Elevated CRP has been considered a predictor of cardiovascular events. A clinical history carefully obtained and a complete physical examination are needed in order to rule out an obvious cause for increased CRP [30]. In the current study, patients presenting infections or inflammatory diseases were excluded to avoid interpretation errors on CRP analysis. High-sensitive CRP levels were significantly higher in the group with higher carotid IMT values. However, even in the group with lower carotid IMT, CRP levels corresponded to intermediate cardiovascular risk.

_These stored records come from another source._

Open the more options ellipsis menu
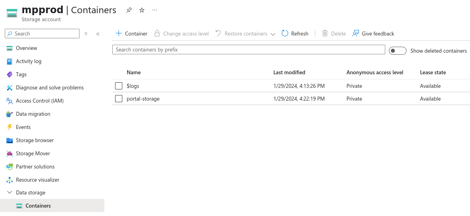The width and height of the screenshot is (470, 216). 155,10
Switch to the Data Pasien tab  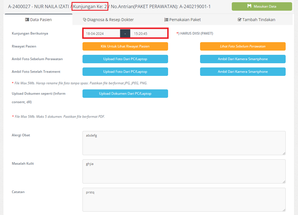click(x=38, y=20)
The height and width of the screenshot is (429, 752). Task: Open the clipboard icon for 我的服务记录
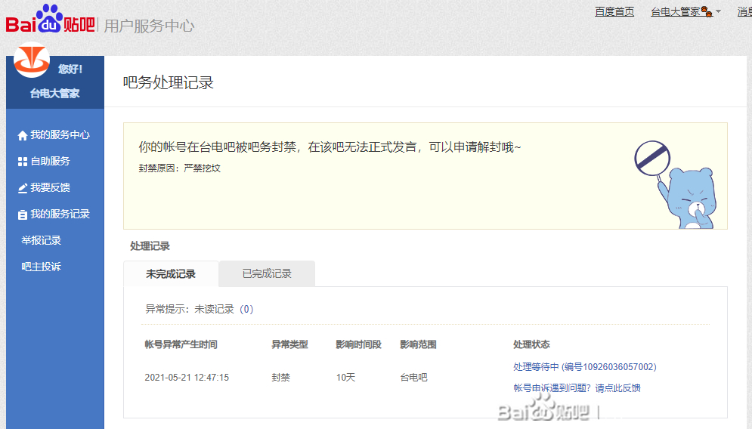click(x=22, y=215)
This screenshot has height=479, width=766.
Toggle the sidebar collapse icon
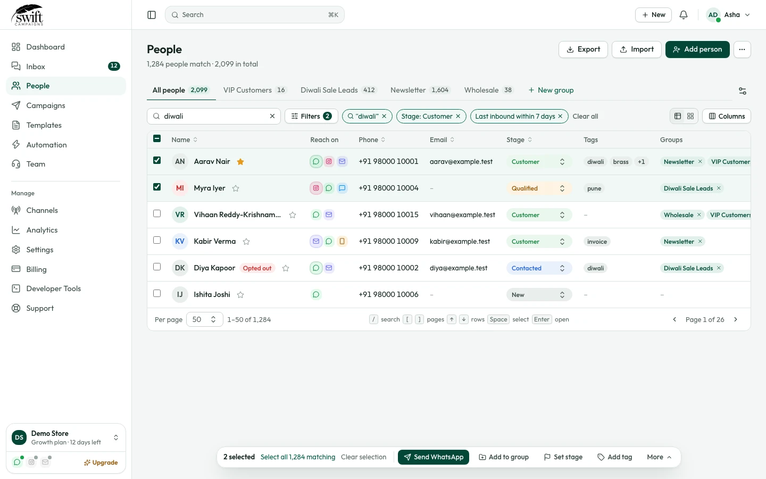pos(152,15)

A possible explanation for this finding is because all patients were hypertensive with increased abdominal circumference which is also related to raised CRP levels [31, 32]. Increased CRP levels without intima-media carotid artery thickening may suggest a possible role as a risk marker of cardiovascular disease and a mediator in atherogenesis due to its effects in endothelial cells as previously reported [6]. In addition, CRP levels were independently associated with increased IMT as it was previously found by other studies, [33, 34] including Framingham cohort [35]. Nevertheless, these findings were not confirmed by all studies [36, 37]. Indeed, the relationship between carotid atherosclerosis and CRP levels were not significant after adjustment for other risk factors in some studies [38, 39].

5. Conclusion

We concluded that pulse pressure, HDL-cholesterol, and high-sensitive CRP are variables correlated with carotid IMT in treated hypertensive women with no diabetes or previous cardiovascular events. Therefore, these parameters should be carefully followed in this population as potential markers of subclinical atherosclerosis. Noticeably, further studies are needed to establish the prognostic value of clinical and biochemical factors associated with increased carotid IMT in treated hypertensive patients.